To many people this would be seen as an infringement of their civil liberties but people who buy buildings that they know to be listed tend to have a different mindset. For a start we are usually card carrying romantics, we love history and we aren't too fussed about wallpaper.
This last thing is very important as many of these properties have very few straight walls on which to hang wallpaper, Georgian and Palladian mansions excepted.
In my cottage for instance there was not a single straight wall of any sort and that was solely down to the fact that it was made of cob.
Cob ... another name for adobe et al.
Cob is a wonderfully plastic (in the original sense of the word) substance made from clay, earth, straw and water mixed together by trampling underfoot. Sometimes even animal dung and horse hair was added to the mix to make is strong and flexible.The resulting substance makes for thick and thermally efficient walls.
Cob, adobe, clomm in Welsh, whatever you choose to call it, is a material that has been used for building dwellings since man first gave up nomadic hunter/gathering and started to stay put and raise crops and domestic animals.
The indestructibility of cob.
It was said that as long as cob walls had a hat and a pair of boots they would last forever, meaning that as long as they had a roof with a wide overhang and were standing on a firm foundation, usually of stone, they were almost indestructible.
This would seem to be borne out by the fact that whilst my own cottage was a mere youngster at around 250 years old there are inhabited cob dwellings in Brittany that are over 500 years old.
The ancient city of Timbuktu in Mali, Africa, now an UNESCO World Heritage Site, is made entirely of baked mud. The Malians call this version of cob, banco and they celebrate this unlikely material with a important ritual annual rendering of the walls of the Djingareyber Mosque, their oldest monument and one of their most sacred places.
Building with cob is a slow process.
Building with cob might seem like a good excuse for an adult to tune in to their inner child and play at making mud pies. This is fine as long as you are in no hurry for a home.

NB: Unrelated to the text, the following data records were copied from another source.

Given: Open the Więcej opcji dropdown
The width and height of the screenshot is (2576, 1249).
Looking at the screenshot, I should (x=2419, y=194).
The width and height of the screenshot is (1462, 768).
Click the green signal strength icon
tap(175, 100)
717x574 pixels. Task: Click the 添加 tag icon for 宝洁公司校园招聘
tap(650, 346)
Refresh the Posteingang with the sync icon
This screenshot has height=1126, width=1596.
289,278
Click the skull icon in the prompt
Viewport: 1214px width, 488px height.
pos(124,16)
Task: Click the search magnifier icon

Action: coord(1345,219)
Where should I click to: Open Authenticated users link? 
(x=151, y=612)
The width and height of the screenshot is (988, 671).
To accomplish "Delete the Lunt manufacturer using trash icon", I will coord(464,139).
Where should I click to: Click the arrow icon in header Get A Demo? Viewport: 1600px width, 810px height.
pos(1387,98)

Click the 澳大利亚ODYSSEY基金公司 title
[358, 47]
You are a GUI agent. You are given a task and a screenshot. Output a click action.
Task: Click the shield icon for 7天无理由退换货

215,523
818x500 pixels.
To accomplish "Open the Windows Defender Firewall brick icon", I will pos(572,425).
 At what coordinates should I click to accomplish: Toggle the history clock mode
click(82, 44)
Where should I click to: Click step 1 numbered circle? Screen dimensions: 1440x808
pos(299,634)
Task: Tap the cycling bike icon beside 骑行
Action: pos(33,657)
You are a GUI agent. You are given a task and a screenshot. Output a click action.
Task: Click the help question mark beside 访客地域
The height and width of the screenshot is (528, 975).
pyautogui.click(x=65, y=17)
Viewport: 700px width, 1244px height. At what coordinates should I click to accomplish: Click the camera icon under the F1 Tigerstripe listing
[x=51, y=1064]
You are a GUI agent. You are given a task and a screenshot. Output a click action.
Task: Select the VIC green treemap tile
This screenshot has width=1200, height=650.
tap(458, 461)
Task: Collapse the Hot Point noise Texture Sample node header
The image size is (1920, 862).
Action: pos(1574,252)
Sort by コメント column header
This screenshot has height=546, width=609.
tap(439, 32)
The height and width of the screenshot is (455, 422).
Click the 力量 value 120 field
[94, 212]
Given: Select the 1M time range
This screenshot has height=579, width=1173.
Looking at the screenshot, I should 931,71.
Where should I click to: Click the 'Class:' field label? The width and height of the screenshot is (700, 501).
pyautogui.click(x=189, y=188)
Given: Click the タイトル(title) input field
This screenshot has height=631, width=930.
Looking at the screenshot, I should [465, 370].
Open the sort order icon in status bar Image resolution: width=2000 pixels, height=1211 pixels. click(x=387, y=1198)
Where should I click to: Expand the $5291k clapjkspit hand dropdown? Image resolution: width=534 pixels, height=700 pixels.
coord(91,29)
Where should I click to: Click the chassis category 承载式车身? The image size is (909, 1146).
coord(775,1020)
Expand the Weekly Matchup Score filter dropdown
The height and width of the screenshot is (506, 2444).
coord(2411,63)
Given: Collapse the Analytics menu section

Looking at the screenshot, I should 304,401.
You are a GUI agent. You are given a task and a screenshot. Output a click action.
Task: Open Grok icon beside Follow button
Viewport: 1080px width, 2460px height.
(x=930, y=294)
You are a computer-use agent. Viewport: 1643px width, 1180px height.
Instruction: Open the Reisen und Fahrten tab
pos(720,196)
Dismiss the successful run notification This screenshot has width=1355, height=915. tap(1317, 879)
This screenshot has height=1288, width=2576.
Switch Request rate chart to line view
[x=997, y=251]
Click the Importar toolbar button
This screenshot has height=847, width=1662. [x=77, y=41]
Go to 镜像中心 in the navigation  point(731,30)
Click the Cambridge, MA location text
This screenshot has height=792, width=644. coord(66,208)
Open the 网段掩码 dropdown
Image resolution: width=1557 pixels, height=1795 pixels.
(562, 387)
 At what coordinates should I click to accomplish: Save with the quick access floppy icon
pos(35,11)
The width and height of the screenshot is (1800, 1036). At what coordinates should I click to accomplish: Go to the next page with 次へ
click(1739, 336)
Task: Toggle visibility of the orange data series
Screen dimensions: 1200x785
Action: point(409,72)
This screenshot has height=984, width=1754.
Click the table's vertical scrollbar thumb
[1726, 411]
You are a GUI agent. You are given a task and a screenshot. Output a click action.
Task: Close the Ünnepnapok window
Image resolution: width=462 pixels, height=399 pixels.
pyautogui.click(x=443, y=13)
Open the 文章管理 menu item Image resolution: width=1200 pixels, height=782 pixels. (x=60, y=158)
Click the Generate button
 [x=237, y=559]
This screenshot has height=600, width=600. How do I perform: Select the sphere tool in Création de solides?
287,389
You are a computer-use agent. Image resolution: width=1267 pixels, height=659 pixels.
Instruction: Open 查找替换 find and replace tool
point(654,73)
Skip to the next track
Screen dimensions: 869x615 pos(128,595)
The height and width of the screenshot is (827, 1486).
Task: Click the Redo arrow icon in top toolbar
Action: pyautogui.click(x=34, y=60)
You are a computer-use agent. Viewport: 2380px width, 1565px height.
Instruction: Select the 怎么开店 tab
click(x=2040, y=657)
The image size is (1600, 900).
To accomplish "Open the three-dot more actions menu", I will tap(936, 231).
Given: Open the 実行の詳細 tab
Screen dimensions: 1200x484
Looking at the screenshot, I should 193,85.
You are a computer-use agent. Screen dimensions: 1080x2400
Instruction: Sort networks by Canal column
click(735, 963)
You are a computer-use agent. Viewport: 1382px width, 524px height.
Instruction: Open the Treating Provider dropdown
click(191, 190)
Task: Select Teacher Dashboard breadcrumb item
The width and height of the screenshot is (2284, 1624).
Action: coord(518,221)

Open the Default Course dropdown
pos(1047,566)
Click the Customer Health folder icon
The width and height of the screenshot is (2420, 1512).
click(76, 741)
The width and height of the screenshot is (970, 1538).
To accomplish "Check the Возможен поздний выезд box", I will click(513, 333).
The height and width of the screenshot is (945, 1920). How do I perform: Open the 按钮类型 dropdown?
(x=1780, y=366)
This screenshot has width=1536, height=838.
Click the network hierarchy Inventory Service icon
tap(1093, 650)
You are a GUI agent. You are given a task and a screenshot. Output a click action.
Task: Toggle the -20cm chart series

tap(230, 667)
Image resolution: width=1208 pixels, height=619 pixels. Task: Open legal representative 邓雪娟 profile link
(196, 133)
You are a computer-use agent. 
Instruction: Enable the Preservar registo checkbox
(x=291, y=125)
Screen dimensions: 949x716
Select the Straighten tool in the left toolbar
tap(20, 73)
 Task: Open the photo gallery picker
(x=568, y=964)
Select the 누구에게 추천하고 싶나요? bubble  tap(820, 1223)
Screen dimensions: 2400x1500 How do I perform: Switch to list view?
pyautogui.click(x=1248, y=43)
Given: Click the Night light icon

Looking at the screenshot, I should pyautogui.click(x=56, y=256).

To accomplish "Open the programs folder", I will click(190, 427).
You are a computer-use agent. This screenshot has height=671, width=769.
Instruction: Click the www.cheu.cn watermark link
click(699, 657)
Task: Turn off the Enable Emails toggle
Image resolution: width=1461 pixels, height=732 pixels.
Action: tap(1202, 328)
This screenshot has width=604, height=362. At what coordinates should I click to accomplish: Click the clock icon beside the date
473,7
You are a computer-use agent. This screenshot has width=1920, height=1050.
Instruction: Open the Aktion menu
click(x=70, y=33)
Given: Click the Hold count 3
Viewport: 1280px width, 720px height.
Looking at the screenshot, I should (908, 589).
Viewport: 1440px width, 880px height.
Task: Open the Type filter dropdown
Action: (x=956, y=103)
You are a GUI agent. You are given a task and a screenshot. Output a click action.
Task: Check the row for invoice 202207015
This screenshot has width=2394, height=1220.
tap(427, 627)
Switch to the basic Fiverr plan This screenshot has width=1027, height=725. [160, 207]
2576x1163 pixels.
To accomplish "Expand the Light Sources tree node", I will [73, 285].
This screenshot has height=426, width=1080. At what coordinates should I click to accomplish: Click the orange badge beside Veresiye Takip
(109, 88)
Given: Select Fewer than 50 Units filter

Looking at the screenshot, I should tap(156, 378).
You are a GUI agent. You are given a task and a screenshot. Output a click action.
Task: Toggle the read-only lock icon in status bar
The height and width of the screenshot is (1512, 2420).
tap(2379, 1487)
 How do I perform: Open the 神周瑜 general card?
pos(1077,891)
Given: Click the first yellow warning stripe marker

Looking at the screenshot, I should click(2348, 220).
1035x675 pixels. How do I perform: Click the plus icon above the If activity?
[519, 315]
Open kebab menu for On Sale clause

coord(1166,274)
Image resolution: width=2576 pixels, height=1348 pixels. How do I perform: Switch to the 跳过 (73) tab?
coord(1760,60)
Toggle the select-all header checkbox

The major drawback to building with cob is that it is a slow and time consuming process in an age when most modern houses are usually mass produced or can even come in swiftly erected kit form from a factory.
A shallow section of cob wall has to be allowed to dry thoroughly once it has been constructed and this can take as long as a fortnight depending on external conditions.
This dried section is then shaped and the next section built upon it, and in the interests of strength and solidity the walls are narrower at the top than the bottom.
The advantages of building with cob.
Despite this slow progress there are many advantages to building in cob which would appear to make it a very viable alternative to other methods of housebuilding even today.
The most obvious advantage to a cob house is the cheapness of the building material.
Cob is a seemingly very modern building material with its inbuilt qualities of energy efficiency, which make the building warm in winter and cool in summer, fireproofing and even earthquake resistance, should you live in an area where this could be a problem.
Even the building skills are still known despite the fact that, with the exception of a few self-builders who have recently been experimenting with it, such skills have not been widely utilised in Britain since the 1920’s.
Fortunately there are those amongst us who are both intrepid and interested enough in this ancient technique to produce sustainable and ecological homes, not just of great originality but also of remarkable character.
The beauty of organic shapes.
For me, one of the most pleasing aspects of this new interest in cob buildings is the artistic quality of the houses that are now being produced.
Cob, being a natural substance, is infinitely mouldable and the shapes of these new dwellings are much more organic in form, less utilitarian and formulaic.
Rounded edges and curves have always been part of the beauty of cob buildings and the new properties that are now being built, almost without design, have a softness and smoothly sculpted look that makes them not only practical but beautiful to look at as well.